La pequeña isla de Santa Elena en el Atlántico Sur ofrece una flora y fauna únicas
Muchas de sus más de 400 especies no se encuentran en ningún otro lugar del mundo. De que esto siga siendo así se encargan sus residentes de forma extraordinaria. Isla Santa Elena.
Isla Santa Elena
Es uno de los rincones más remotos y aislados de la Tierra, una pequeña isla volcánica en el sur del océano Atlántico, ubicada entre el sur de África y Sudamérica. Santa Elena sigue siendo territorio británico de ultramar. Esta remota isla se hizo famosa como el lugar adonde desterraron el emperador francés Napoleón Bonaparte.
En el corazón del Atlántico Sur se eleva de las profundidades del océano una isla extraordinaria que ofrece una mirada a las pasadas riquezas de nuestro planeta.
Ubicada a 2000 km del continente, a medio camino entre África y Sudamérica, se encuentra la isla volcánica de Santa Elena. Y no es solo única por su extremo aislamiento, sino también por su diversa y extraordinaria flora y fauna. Esta perla de la naturaleza alberga una gran variedad de microecosistemas que brindan hogar a cientos de especies endémicas.

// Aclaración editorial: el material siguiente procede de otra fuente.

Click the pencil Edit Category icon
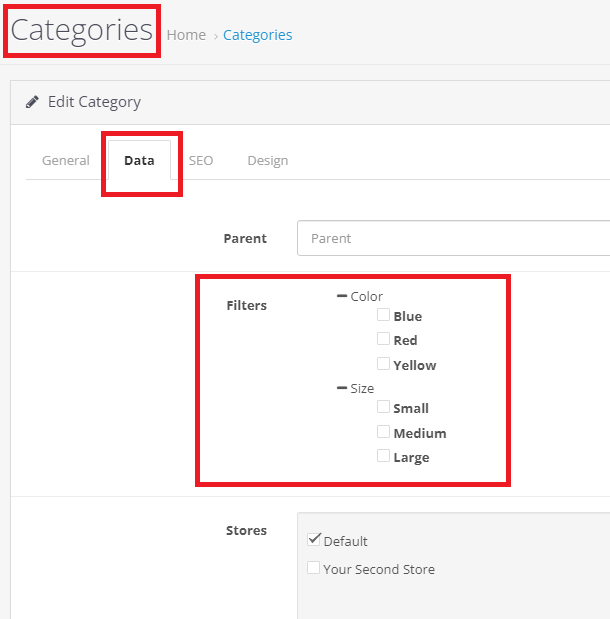 33,102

Hoy, Santa Elena es un secreto bien guardado entre exploradores y amantes de la naturaleza. La razón principal de su atractivo es su impresionante naturaleza y un clima subtropical templado. Con el fin de preservar su hogar y su inusual biodiversidad, los lugareños, los «Saints» o santos, como los isleños se autodenominan con orgullo, han decidido protegerla juntos. Pocos creían posible lo que han logrado. Debería ser un ejemplo global de lo que podemos hacer los seres humanos para proteger el medio ambiente si nos mantenemos unidos.
Este documental de animales y naturaleza muestra por primera vez impresiones únicas y fascinantes de esta pequeña isla en el fin del mundo.